Lour Reed nació en 1941, en Brooklyn, y crecería en Long Island. Desde su adolescencia manifestaría una bisexualidad que, a diferencia de la moda reciente en torno a que el dualismo sexual, durante la fiesta, es cool, en su caso parecía responder a un genuino llamado. Por está razón recibiría terapia electroconvulsiva, patrocinada por sus padres con la esperanza de curar al joven Lewis. En 1964 se graduó de la Escuela de Arte y Ciencia de la Universidad de Syracuse, y un par de años después estrenaría el primer álbum de su recién formada banda, The Velvet Undergorund & Nico –para muchos, incluyéndome, tal vez la mejor agrupación de rock que haya existido.
Con Andy Warhol como manager y mentor, y haciendo equipo con los músicos John Cale, Sterling Morrison, y Maureen Tucker, además de contar con la fatal seducción de la vocalista alemana, Nico, el primer álbum incluyó memorables tracks como ”All Tomorrow’s Parties” y “I’ll Be Your Mirror”. La fusión de talentos y actitudes, sumada a la influyente presencia de Warhol, y el liderazgo de Reed, propulsarían rápidamente a la banda a las ligas más refinadas de ese momento musical. Independientemente de los excesos rockstarísticos que ya caracterizaban a otras agrupaciones, Velvet Undergorund se confeccionaría una personalidad tajante, forjada alrededor de excesos caóticos, de la deconstrucción de los paradigmas sexuales y, sobretodo, de mucho, mucho estilo.
Apenas cinco años después Lewis dejaría la banda, y en 1971 estrenó su carrera como solista. Al año siguiente daría a luz a Tranformer (1972), producido por su amigo David Bowie, y que incluyó tracks como “Walk on the Wild Side”, “Perfect Day” y “Satellite of Love”. Continuaría su producción con Berlin (1973), extraño ícono conceptual que narra las aventuras de una pareja de heroinómanos en la capital alemana, y que resalta el objetivo de Reed de imprimir una dosis de narrativa novelística a las letras del rock. Al año siguiente lanzaría Rock and Roll Animal (1974), un fastuoso álbum en vivo que incluía delirantes versiones de un par de canciones de Velvet Underground.
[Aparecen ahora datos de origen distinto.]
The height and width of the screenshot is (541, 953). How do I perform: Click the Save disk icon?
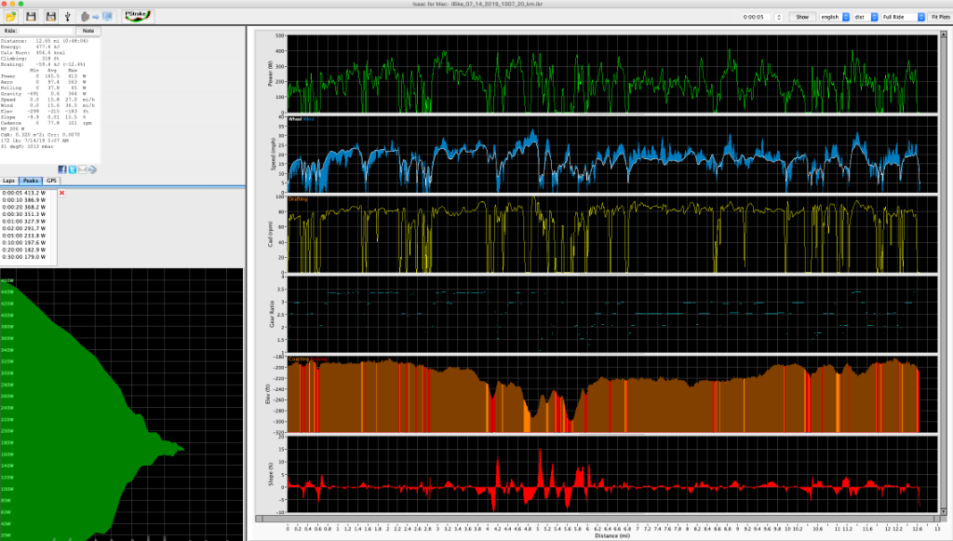click(31, 15)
Tras una docena de discos más, la mayoría de ellos relativamente solubles (o quizá demasiado humanos), con excepción de Metal Machine Music (1975), en el que, rebelándose ante una obligación contractual, presentaría una especie de koan hiperconceptual y explícitamente anti-comercial, luego de la muerte de Andy Warhol, Lou se uniría a John Cale para componer un álbum en tributo a su mentor, Songs for Drella (1990) –en alusión al apodo de Warhol que surgía de combinar la oscuridad de Dracula y la dulzura de Cenicienta (Cinderella). Esta obra, para mi gusto, podría fácilmente incluirse entre los mejores discos de las últimas tres décadas. Con Cale en el piano, y Reed en la guitarra, se trata de un álbum notablemente honesto, terapéutico, durante el cual un par de virtuosos le rinden honor a una de las más complejas figuras del arte.
Luego de otros tres discos, también relativamente pasajeros, Reed llegaría con Raven (2003), un álbum dedicado a los cuentos cortos de Poe, y que incluiría la participación de Bowie, Laurie Anderson (para entonces esposa de Reed) y Steve Buscemi. Cuatro años después el genial brookliniano nos sorprendería con una oda al Río Hudson, de su natal Nueva York. Curiosamente su veinteavo y último álbum como solista, Hudson River Wind Meditations (2007) es esencialmente contemplativo, una especie de ventana meditativa diseñada para observar, detenidamente, el infrenable paso de un río. Esta obra representa un ejercicio retrospectivo de Reed, conjugando su intensa vida con su apacible presente, como si se tratase de la última fase del largo ritual iniciático que protagonizó durante su existencia, un diorama que advertía que Lewis Allan estaba, finalmente, listo para trascender al lado salvaje, y tomar ahí una plácida caminata en perdurable paz.